They sat for a long moment. Someone knocked on the mirror. Not Pino. He’d never do that. She ignored the signal.

“You carried her back inside,” she said.

“Yes. Yes, I knew about the tunnel to the crypt. A gardener had told me. I carried her down to the ossuarium and recited the last rites over her body.” He looked straight into Natalia’s eyes. “We were lovers, Teresa and I,” he said, almost proudly. “Benito hurt no one. I am the guilty one.”

16

Army units accompanied Bianca Strozzi’s trucks as they removed the trash from the city’s streets and plazas, from the sides of the highways leading out of town, and hauled the fetid refuse away. Far away. Hamburg, Sicily, China, wherever. Natalia never wanted to see another garbage bag in her life and volunteered this information to Pino as they cruised along the waterfront, backing up the soldiers following Strozzi’s rolling armada. The garbage piles were shrinking away, the tide of garbage was going out.
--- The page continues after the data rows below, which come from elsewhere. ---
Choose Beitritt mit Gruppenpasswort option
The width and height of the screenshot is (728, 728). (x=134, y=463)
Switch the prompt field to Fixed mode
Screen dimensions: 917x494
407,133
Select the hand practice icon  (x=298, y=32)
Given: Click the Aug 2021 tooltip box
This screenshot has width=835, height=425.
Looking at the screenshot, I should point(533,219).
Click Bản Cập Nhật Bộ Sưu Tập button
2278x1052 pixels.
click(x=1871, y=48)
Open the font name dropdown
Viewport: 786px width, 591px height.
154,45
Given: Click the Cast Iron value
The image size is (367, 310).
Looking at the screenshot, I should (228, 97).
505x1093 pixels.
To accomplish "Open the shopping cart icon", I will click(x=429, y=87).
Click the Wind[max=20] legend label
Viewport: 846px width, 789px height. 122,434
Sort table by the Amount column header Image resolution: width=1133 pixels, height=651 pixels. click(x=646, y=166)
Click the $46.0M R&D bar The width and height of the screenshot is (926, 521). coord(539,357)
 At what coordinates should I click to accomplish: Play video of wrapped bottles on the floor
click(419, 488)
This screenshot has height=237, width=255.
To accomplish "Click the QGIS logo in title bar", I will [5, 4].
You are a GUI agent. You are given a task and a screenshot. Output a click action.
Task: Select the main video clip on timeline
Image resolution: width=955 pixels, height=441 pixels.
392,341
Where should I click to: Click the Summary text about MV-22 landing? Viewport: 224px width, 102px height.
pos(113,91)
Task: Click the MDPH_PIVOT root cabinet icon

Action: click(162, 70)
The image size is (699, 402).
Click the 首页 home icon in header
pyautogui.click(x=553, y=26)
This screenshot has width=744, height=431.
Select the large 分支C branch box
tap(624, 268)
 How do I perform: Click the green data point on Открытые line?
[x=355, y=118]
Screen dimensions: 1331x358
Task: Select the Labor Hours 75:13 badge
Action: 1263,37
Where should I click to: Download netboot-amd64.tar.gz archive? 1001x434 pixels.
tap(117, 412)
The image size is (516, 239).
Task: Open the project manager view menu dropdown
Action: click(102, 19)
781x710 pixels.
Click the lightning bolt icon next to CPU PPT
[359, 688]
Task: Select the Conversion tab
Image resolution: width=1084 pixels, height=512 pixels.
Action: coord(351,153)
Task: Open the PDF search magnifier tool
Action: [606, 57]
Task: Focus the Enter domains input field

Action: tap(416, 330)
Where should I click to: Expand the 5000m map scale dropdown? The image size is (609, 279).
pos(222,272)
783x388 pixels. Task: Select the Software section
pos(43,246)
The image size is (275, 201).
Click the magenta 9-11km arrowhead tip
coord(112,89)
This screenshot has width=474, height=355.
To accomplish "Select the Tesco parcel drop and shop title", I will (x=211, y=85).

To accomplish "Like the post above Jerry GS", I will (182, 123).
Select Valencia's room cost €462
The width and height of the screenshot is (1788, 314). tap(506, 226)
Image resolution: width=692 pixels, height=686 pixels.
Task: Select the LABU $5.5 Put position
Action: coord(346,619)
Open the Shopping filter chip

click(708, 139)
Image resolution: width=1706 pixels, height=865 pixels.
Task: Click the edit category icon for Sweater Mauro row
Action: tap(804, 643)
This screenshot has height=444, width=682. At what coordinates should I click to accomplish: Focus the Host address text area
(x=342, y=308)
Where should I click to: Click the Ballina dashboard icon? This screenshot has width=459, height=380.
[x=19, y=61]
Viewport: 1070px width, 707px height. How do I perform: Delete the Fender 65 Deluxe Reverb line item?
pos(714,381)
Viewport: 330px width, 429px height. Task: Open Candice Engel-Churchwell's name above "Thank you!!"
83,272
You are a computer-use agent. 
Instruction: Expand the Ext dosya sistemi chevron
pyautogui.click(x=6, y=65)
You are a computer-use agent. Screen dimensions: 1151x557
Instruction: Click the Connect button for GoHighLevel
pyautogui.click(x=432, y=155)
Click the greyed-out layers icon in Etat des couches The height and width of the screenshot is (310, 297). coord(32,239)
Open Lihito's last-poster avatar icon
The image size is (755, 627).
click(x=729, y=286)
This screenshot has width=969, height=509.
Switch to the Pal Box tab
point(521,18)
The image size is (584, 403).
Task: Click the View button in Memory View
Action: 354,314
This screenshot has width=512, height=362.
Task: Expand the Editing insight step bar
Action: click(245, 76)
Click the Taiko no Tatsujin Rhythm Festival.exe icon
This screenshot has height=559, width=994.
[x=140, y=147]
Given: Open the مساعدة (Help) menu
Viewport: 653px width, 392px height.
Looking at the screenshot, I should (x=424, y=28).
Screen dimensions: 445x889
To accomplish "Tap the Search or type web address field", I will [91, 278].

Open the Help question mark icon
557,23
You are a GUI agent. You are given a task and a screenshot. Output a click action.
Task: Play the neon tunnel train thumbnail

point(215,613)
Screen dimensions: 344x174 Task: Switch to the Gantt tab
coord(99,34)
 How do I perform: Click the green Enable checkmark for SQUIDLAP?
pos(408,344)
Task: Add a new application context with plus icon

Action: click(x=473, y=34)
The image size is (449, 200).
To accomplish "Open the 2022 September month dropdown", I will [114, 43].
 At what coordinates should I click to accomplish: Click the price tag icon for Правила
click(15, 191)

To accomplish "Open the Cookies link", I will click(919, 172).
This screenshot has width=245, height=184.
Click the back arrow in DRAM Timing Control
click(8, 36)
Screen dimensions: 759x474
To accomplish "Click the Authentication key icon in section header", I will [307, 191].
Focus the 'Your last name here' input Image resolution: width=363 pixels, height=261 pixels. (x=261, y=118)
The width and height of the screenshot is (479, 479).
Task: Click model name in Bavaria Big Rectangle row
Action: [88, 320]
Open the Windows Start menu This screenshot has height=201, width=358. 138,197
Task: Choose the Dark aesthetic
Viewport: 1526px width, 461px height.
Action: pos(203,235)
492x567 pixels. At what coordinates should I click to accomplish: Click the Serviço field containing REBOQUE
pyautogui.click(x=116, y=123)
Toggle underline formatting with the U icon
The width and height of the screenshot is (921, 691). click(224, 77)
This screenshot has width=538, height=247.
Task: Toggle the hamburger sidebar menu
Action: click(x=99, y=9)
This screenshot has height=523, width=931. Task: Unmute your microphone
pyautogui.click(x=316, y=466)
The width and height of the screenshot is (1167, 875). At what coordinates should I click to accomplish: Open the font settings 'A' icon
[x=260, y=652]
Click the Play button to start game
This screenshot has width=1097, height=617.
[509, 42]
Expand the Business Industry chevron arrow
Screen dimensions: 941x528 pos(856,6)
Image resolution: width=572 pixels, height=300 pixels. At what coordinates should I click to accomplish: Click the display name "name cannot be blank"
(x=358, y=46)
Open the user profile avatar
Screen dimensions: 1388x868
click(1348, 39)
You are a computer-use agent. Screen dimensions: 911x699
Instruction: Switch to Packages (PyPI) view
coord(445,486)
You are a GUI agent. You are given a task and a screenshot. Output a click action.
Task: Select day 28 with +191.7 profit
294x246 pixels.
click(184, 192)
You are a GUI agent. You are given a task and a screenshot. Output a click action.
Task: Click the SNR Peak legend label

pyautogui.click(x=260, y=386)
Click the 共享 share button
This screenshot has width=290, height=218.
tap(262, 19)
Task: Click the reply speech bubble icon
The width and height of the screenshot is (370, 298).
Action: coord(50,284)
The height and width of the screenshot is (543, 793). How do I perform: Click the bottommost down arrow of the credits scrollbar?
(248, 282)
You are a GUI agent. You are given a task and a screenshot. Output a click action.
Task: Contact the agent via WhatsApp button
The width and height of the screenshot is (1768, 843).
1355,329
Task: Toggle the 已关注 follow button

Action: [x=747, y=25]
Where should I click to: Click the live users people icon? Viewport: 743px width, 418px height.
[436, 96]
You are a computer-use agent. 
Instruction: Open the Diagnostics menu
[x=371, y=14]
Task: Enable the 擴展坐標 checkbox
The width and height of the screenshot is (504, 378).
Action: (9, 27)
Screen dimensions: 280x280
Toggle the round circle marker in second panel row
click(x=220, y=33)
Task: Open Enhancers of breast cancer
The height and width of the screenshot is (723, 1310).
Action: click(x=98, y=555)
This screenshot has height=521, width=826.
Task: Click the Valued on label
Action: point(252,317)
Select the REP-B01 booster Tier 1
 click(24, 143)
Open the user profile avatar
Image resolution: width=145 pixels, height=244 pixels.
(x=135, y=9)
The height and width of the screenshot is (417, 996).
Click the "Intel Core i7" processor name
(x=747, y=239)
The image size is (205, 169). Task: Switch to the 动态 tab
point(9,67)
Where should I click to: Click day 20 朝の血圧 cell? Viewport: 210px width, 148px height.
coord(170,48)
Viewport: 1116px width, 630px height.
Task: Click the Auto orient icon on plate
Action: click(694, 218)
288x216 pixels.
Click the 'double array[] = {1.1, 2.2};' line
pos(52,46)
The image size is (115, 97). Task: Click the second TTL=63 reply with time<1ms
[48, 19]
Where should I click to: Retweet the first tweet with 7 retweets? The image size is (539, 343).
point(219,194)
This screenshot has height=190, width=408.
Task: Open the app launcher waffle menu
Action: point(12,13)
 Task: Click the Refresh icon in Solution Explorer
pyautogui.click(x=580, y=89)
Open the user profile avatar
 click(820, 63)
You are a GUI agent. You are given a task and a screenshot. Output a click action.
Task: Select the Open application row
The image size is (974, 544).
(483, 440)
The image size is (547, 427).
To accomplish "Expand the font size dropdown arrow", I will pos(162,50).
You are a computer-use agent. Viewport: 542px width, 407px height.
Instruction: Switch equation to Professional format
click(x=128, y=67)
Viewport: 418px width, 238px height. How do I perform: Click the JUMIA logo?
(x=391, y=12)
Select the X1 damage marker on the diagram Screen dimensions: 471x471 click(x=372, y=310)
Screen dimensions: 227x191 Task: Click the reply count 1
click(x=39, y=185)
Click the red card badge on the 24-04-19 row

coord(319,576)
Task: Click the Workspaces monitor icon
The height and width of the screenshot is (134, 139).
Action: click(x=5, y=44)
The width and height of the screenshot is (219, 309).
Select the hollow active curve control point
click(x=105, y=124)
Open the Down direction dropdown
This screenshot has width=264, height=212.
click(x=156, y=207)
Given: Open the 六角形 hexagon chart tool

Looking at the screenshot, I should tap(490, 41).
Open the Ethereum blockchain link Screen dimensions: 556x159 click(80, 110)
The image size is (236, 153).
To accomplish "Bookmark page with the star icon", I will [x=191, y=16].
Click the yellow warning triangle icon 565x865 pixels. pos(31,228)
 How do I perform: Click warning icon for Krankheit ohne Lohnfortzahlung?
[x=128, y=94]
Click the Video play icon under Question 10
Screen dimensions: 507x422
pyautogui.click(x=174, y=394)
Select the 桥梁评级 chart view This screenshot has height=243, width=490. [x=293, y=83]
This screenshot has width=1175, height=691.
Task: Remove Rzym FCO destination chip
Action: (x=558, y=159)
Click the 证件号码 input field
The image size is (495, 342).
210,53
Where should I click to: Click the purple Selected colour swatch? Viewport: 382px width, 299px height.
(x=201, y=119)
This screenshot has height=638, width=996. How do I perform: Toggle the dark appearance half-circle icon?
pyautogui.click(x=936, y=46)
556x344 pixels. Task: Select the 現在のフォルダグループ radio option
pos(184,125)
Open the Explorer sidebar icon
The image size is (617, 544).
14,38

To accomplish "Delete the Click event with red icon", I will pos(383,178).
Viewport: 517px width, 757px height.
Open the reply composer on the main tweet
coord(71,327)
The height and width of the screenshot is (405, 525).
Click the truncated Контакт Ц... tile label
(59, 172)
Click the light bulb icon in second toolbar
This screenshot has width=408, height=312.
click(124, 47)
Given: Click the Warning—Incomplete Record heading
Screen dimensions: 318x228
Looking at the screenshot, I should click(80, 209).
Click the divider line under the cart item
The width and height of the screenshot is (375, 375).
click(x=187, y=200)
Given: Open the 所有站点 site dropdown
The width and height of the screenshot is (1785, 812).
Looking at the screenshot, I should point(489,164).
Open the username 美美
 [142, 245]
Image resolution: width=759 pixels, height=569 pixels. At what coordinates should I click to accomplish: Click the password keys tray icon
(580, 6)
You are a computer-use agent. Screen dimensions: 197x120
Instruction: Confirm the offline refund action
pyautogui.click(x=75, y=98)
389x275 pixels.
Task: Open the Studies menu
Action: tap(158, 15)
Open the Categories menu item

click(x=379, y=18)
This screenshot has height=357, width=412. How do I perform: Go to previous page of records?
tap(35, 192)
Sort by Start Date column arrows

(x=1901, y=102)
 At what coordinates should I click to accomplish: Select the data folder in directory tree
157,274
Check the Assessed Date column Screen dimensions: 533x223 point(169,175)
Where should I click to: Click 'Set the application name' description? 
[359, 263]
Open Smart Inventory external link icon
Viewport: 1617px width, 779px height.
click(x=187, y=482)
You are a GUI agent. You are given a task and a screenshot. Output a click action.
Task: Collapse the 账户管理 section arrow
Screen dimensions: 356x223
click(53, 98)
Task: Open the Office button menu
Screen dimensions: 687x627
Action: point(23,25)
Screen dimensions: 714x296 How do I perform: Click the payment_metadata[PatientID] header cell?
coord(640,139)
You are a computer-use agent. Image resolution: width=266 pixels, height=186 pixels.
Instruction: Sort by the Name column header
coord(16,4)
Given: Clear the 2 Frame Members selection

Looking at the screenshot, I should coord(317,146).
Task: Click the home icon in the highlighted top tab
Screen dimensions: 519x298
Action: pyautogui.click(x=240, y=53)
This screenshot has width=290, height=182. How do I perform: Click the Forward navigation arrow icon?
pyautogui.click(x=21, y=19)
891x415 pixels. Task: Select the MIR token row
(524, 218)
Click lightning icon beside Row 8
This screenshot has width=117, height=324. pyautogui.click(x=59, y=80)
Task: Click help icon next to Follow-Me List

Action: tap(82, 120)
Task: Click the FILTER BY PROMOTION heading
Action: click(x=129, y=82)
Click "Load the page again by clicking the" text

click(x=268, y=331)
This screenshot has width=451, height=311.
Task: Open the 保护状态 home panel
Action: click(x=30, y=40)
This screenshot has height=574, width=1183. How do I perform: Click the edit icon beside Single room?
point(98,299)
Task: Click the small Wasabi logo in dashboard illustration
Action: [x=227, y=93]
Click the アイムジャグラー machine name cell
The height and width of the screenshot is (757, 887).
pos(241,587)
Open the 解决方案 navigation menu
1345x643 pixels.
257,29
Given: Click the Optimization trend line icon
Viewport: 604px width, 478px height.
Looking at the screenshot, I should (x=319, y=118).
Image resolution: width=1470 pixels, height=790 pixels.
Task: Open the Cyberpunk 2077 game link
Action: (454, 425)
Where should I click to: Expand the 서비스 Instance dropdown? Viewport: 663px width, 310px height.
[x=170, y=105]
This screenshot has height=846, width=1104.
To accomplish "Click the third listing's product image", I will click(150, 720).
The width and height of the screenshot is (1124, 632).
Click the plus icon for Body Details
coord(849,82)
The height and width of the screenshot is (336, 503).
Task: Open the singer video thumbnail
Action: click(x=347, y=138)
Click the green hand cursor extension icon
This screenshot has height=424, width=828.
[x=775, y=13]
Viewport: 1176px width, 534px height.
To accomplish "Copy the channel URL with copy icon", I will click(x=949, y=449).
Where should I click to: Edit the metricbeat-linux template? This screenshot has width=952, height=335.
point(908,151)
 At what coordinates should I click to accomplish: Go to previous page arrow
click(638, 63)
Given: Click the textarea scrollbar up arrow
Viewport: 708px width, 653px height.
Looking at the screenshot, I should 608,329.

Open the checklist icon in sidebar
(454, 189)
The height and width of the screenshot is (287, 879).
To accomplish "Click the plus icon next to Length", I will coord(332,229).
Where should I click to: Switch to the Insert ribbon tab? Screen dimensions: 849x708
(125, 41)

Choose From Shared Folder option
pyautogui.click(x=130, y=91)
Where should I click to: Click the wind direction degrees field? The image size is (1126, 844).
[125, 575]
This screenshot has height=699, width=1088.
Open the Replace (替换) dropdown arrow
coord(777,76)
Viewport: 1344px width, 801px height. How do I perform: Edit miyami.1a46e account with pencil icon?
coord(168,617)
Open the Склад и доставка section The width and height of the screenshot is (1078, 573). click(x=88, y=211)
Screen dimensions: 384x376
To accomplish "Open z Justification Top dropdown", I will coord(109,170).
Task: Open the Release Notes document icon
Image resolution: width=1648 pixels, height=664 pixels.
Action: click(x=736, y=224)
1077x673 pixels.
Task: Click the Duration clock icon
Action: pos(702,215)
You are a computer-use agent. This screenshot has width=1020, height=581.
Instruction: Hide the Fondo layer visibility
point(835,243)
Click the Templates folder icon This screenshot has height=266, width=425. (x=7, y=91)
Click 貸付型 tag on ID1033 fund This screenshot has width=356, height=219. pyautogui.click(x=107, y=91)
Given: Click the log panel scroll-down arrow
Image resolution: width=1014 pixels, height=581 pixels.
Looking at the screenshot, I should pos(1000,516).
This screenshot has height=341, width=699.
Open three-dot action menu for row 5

Natalia leaned against the headrest and closed her eyes. Yesterday the phone had rung off the hook following their arrest of Teresa Steiner’s murderer. The mayor had called, the prime minister’s office. There was talk of a commendation. She and Pino had retreated to her bed for the night, hiding out from the world. They feasted on cold pasta and a chocolate cake from Dapolito’s Bakery. They indulged themselves with food and love and slept peacefully, phone disconnected. The instant it was reconnected in the morning, it went off again and didn’t stop. So she was happy to have escaped from it to her duty hours and the day’s mindless chore of shadowing the Army guarding Strozzi’s drivers and equipment.

The morning’s paper lay discarded on the back seat, its front-page headline screaming
KILLER PRIEST CRACKS
UNDER INTERROGATION
. Somehow Luca had managed shots of them leaving the brothel, Father Pacelli in black suit and collar, Benito Gambini in cuffs, but by midmorning the monk had been dropped from the later editions that plastered the news kiosks along their patrol route.

Life was going on semi-normally. They passed a
trattoria
where waiters were setting up tables. Crisp white cloths, napkins and silverware. Natalia, hungry, imagined a freshly grilled
branzino
, her favorite fish, glistening with olive oil.

“What is going on over there?” Pino asked.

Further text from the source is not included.